Venison Chili


Prep Time

15 min

Cooking Time

2 1/2 hrs.

Yields

6

Ingredients

2 Tablespoons extra virgin olive oil

1-2 lb ground venison

3 cloves garlic, chopped

2 stalks celery, diced

3 cups chopped onion

1 red bell pepper, chopped

1/2 teaspoons dried chili flakes

1/4 cup chilli powder

2 (28 oz) chopped fire roasted tomato

1 (16 oz) can tomato sauce

1 (6 oz) tomato paste

1/2 cup tequila

1/2 cup broth (chicken, beef, vegetable)

2 (15 oz) cans great northern beans

2 (5 oz) bags baby spinach

Salt and pepper to taste

Shredded parmesan cheese or cheedar

Other toppings: Sour Cream, Sliced scallions

Directions

Heat oil in a large pot over medium-high heat.

Add venison and cook, stir to crumble, until no longer pink.

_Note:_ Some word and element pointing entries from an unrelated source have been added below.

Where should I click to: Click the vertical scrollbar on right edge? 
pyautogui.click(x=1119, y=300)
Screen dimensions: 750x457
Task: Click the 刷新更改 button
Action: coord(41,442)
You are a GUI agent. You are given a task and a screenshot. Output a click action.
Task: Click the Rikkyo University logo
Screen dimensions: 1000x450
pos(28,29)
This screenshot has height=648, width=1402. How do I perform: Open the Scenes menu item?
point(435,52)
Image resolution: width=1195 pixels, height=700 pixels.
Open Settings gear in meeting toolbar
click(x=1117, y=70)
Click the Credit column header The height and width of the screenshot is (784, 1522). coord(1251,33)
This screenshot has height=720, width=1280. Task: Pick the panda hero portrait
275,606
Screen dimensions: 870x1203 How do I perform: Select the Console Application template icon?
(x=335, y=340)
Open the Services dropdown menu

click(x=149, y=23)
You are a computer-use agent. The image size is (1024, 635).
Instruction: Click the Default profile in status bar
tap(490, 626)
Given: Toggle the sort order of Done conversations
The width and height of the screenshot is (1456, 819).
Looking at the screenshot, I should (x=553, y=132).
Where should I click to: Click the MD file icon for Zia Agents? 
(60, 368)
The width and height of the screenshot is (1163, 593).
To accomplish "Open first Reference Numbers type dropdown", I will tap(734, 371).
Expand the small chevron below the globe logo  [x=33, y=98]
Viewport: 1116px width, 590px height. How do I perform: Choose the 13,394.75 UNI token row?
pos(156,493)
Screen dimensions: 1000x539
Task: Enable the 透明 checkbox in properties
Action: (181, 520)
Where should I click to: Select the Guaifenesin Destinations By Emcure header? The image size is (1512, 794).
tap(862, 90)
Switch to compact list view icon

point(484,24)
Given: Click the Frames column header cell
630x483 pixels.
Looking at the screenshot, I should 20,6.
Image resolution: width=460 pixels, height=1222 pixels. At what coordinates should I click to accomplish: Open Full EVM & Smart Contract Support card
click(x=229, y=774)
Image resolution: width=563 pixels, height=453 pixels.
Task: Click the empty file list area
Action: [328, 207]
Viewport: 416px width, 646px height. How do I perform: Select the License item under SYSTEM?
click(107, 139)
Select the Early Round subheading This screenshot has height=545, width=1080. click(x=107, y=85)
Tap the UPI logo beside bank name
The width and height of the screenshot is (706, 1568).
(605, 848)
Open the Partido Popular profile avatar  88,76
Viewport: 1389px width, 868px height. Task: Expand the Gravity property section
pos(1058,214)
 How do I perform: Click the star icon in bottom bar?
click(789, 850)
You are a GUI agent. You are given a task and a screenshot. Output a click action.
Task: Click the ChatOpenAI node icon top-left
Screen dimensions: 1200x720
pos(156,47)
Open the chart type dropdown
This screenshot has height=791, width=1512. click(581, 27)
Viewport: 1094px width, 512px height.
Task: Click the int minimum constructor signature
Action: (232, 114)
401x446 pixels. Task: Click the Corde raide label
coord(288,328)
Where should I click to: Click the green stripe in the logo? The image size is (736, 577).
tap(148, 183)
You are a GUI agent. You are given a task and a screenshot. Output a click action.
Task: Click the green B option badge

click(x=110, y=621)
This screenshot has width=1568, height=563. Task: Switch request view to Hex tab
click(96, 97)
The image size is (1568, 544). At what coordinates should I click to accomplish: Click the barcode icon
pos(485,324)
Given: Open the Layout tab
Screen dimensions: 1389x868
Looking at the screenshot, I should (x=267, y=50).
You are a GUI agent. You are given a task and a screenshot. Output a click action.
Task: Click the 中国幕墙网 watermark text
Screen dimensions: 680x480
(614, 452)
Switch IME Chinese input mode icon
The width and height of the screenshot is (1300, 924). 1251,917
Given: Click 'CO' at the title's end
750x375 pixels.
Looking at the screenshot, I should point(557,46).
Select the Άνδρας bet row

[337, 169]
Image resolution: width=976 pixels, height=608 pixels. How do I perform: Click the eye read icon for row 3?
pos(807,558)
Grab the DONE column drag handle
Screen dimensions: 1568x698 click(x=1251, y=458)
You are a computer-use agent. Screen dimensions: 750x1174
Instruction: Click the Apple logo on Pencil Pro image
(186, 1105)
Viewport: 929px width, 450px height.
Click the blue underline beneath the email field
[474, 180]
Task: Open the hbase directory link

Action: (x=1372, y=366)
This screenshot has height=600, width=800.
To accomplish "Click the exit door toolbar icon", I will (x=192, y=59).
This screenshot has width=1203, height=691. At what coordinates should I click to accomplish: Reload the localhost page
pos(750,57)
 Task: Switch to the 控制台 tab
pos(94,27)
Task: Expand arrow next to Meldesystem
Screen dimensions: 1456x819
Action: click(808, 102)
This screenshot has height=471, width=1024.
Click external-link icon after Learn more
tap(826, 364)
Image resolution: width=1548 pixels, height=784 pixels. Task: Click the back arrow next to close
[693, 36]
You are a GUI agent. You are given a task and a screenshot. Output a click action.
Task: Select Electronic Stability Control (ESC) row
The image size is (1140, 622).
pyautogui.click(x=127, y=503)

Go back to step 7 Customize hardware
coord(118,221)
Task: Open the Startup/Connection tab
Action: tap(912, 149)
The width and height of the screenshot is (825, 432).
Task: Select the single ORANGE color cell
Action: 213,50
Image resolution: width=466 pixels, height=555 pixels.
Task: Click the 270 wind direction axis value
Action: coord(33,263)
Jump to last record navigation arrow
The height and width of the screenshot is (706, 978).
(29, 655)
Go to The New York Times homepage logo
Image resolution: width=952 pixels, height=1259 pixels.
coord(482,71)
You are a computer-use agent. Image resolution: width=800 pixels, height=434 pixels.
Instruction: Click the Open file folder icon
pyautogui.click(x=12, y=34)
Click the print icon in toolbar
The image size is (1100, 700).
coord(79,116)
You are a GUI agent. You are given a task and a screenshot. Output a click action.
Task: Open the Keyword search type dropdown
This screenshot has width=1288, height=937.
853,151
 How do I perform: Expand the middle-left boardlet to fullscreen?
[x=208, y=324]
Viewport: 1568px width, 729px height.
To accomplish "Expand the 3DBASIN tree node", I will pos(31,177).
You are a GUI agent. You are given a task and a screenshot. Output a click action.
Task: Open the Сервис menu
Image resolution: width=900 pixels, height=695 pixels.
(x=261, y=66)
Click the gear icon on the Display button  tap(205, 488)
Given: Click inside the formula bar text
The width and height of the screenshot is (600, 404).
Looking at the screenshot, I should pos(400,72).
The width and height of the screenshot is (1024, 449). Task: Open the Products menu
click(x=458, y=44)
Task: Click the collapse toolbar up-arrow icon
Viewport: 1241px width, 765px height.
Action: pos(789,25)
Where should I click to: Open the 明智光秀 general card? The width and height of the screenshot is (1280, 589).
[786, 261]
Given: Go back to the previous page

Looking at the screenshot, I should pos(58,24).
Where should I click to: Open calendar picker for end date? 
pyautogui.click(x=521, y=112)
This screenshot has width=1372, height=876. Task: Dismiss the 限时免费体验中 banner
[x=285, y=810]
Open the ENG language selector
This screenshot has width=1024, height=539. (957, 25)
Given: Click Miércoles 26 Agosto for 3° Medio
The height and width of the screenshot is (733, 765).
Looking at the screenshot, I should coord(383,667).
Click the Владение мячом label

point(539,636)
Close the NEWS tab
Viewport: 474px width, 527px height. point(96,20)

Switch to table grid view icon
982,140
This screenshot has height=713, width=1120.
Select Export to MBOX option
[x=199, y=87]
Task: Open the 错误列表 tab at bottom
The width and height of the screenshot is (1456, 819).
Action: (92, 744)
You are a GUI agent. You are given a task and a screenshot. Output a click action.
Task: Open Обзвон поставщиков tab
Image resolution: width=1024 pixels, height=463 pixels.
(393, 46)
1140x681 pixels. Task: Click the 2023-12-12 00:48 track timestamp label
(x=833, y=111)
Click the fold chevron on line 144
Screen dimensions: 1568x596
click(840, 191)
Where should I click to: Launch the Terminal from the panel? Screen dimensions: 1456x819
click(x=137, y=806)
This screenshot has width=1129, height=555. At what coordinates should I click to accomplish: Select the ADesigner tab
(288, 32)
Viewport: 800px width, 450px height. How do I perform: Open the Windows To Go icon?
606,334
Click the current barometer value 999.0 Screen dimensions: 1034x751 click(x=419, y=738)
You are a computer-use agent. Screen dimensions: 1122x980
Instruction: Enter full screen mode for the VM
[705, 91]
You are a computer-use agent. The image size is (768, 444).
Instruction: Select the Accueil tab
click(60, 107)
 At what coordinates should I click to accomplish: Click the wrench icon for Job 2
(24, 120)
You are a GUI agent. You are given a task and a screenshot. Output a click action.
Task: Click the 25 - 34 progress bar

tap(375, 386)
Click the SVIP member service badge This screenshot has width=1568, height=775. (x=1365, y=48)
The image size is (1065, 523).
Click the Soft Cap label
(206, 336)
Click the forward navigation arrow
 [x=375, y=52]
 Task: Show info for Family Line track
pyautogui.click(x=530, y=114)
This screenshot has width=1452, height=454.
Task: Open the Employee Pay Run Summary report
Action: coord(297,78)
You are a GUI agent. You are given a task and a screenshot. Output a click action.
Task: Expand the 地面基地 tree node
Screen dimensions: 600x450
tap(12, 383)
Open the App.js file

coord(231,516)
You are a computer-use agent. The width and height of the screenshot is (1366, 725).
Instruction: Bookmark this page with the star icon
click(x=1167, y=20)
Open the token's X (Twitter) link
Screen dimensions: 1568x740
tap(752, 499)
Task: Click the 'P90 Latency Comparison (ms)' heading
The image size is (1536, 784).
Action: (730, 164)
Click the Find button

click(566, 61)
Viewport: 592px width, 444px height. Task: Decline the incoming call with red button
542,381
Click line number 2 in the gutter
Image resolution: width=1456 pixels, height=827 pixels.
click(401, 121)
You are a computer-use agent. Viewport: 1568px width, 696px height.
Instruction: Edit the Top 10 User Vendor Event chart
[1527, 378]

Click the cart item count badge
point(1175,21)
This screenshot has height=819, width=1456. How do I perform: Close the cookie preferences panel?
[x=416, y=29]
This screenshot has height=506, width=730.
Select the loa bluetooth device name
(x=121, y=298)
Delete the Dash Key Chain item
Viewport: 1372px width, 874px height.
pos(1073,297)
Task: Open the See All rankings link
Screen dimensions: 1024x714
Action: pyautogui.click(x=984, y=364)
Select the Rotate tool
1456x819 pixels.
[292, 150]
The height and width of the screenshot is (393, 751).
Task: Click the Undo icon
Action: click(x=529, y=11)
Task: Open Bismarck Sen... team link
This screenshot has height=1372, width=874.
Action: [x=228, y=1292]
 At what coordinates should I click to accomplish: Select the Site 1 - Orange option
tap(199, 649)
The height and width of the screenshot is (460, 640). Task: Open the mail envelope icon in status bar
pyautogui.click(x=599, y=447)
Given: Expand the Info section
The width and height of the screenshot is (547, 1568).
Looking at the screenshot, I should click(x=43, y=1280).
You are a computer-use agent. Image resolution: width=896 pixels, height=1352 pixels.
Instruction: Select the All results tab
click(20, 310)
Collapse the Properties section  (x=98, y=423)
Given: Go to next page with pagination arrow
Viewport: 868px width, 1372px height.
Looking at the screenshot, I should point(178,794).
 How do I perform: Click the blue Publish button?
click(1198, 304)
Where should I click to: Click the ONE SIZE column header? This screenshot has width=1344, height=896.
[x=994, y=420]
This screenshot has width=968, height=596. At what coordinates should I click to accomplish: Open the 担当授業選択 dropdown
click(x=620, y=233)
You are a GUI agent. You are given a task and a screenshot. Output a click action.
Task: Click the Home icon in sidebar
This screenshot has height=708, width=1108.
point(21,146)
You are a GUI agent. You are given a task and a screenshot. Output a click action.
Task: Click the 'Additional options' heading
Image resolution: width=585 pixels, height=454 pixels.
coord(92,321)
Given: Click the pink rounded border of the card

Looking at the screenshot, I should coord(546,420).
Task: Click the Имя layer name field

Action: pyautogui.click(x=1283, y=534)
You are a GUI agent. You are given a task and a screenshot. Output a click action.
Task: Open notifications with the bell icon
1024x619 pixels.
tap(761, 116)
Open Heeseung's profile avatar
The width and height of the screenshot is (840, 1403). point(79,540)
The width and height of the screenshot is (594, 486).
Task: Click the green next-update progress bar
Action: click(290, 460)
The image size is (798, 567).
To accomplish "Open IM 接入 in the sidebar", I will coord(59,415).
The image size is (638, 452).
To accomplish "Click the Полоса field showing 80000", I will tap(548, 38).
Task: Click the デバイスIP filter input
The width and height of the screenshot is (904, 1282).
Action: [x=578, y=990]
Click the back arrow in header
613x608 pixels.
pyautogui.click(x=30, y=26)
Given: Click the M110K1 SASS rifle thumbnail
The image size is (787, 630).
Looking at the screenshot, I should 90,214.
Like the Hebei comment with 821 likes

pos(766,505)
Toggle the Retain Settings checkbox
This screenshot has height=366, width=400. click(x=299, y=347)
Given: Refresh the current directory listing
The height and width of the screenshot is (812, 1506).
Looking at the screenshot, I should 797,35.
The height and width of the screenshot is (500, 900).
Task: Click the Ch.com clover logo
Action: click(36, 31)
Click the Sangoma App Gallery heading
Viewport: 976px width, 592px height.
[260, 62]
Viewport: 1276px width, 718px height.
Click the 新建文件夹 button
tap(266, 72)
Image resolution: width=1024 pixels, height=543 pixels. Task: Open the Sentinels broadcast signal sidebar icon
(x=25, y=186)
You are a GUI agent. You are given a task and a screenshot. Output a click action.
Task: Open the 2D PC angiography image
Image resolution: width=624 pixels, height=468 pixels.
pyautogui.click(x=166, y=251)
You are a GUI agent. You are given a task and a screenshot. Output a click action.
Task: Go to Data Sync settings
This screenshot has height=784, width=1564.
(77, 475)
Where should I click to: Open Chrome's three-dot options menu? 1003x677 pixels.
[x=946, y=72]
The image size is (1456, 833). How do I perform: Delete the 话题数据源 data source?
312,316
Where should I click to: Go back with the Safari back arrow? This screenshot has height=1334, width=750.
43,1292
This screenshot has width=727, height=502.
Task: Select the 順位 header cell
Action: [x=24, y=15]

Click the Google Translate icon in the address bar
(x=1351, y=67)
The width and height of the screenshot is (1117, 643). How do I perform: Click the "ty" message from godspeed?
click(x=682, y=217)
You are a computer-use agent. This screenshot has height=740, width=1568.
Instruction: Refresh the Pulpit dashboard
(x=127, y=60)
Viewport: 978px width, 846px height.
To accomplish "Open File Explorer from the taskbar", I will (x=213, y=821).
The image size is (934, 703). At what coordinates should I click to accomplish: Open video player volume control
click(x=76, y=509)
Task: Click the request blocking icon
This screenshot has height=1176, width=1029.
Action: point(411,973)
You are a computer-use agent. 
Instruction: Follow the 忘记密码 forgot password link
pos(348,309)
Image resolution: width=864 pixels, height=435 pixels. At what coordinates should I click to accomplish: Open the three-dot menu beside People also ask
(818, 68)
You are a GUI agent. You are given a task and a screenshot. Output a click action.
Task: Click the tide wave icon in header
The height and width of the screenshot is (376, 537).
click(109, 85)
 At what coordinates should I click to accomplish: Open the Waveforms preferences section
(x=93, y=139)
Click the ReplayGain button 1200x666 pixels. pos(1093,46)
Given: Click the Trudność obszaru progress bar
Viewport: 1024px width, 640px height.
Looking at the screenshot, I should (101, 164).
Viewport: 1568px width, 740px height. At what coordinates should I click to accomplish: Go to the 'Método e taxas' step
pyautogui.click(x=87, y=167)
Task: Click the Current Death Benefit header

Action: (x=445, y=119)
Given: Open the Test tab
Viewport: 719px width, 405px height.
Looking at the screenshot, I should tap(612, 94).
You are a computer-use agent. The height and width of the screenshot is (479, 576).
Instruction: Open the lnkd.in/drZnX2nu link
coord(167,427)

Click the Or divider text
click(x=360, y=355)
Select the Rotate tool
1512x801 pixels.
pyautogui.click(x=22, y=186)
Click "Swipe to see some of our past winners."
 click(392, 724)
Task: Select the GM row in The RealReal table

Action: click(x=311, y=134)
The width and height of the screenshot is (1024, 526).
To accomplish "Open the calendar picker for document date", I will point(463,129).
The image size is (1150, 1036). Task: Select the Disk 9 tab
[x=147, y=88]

Mix in garlic, celery, onion, and pepper: Cook until tender.

Season with red pepper flakes, chili powder.

Add broth, tequila, simmer uncovered 2 hrs.

Mix in beans, simmer 15 min.

Add spinach in batches until wilted.

Salt and pepper to taste.

Serve with shredded parmesan cheese.